O QUE FAZER »
1 - No trecho sobre avaliação, para que servem os estudos de caso ou os estudos limitados a poucos indivíduos ou grupos?
2 - Devolva, do trecho sobre avaliação, a parte entre "3. Quais opções" e "de primeira infância?", com as duas incluídas, copiada sem nenhuma mudança.

TRECHO ORIGINAL »
______
Como avaliar, portanto, depende da decisão a ser tomada e de suas implicações – para uma criança, uma turma, uma escola, um sistema escolar, uma política nacional. Quanto maior o impacto da decisão, mais cuidado será necessário para a escolha de instrumentos, amostra e desenho da avaliação.

O critério para avaliar a qualidade de uma avaliação é o mesmo usado para avaliar uma pesquisa científica. O chamado “padrão-ouro” exige sempre o uso de amostras comparáveis e com tamanho suficiente para permitir estabelecer níveis de confiança adequados. Exemplos disso são os estudos longitudinais com controles bem elaborados e a metodologia conhecida como grupos de controle randomizado são capazes de permitir inferências causais – e não apenas estabe-lecer correlações. Se o desenho experimental da avaliação não se sustenta, nada se pode concluir dos estudos. Outra metodologia: estudos de caso ou estudos limitados a poucos indivíduos ou grupos podem servir para levantar hipóteses, não para comprová-las.

3. Quais opções de escalas e instrumentos padronizados existem atualmente no Brasil e que podem contribuir para a implantação, monitoramento e avaliação de programas e políticas de primeira infância?
______
LISTA DE LINHAS »
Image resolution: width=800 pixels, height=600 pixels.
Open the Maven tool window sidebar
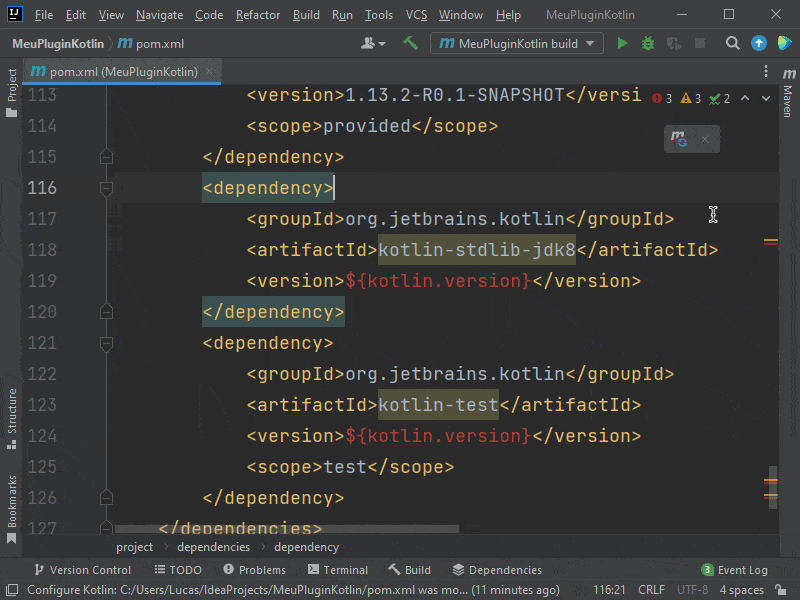pyautogui.click(x=788, y=100)
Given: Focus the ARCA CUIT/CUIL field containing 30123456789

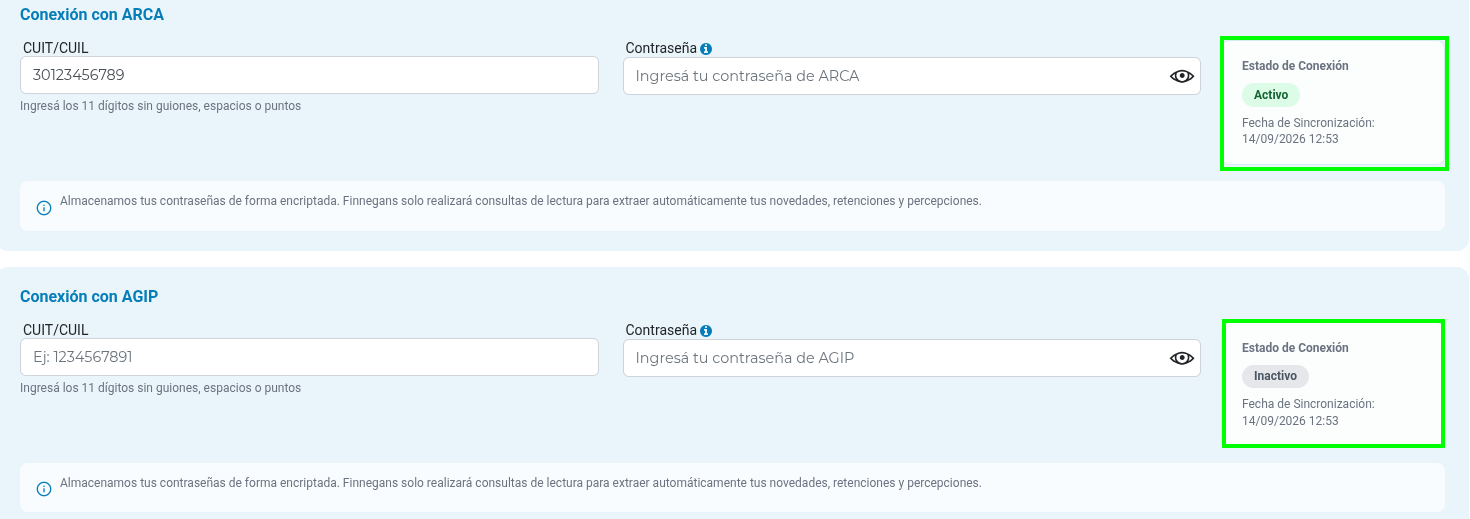Looking at the screenshot, I should point(309,75).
______
RESPOSTAS POR TAREFA »
1 - Servem para levantar hipóteses, não para comprová-las.

2 -
3. Quais opções de escalas e instrumentos padronizados existem atualmente no Brasil e que podem contribuir para a implantação, monitoramento e avaliação de programas e políticas de primeira infância?